In the second portion of the class, we will take a step back from the nuts and bolts of data manipulation and talk about how to approach the central task of data science: answering questions about the world. In particular, we’ll discuss how to use backwards design to plan data science projects, how to refine questions to ensure they are answerable, how to evaluate whether you’ve actually answered the question you set out to answer, and how to pick the most appropriate data science tool based on the question you seek to answer (this will be a bit of preview of material we will engage with even more in Unifying Data Science).
This portion of the course will culminate in students picking a topic, developing an answerable question, thinking about what (in very concerte terms) an answer to that question would look like, figuring out what tools they would employ to generate that answer, and developing a plan for finding the data they would need to actually execute their project.

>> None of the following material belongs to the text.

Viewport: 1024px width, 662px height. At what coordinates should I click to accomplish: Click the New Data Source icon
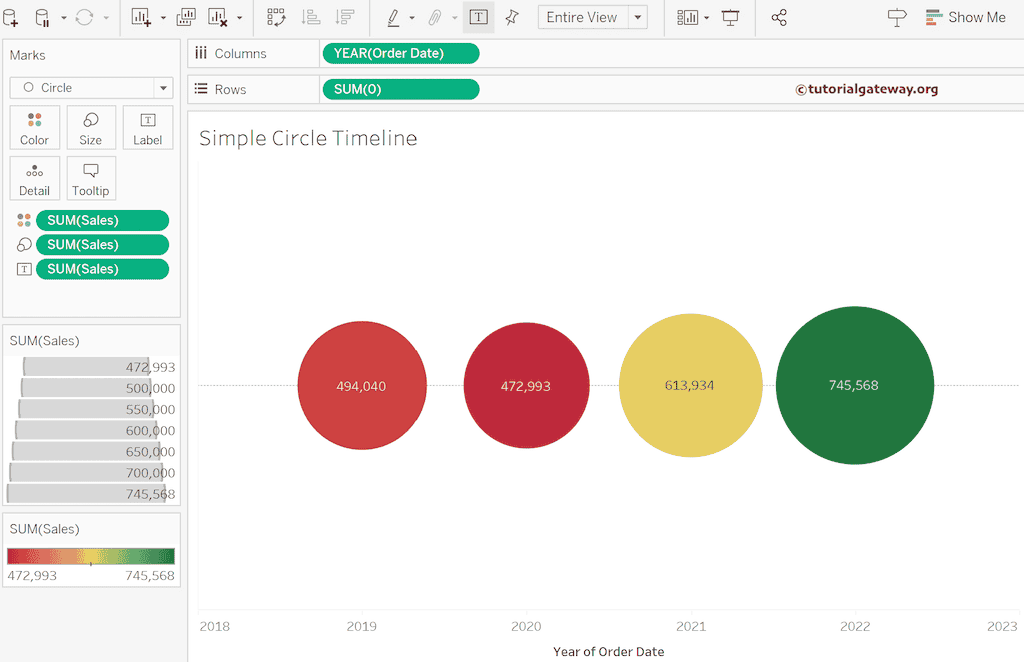[10, 18]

The full syllabus for this course can be downloaded here. Please note that this syllabus is subject to change up until the first day of class.
This class is organized around having two (synchronous) class sessions every week. To accommodate the fact that, as a result of Covid-19, students are distributed across a wide range of time zones, once enrollment is complete we will conduct a survey of students to establish both student availability and time zones. We will then select one or, if necessary, two times for each class session. If we need to pick two times for each class session, each student will be assigned to one of those two times and will be required to attend their assigned time each week. If possible, we will attempt to have class sessions on Tuesdays and Thursdays.
Synchronous attendance at both of your assigned class sessions each week is required unless you are unable to participate synchronously due to extenuating circumstances (such as an internet connection that will not support synchronous participation). If you feel you may not be able to attend the synchronous classes for some reason, please speak with me immediately.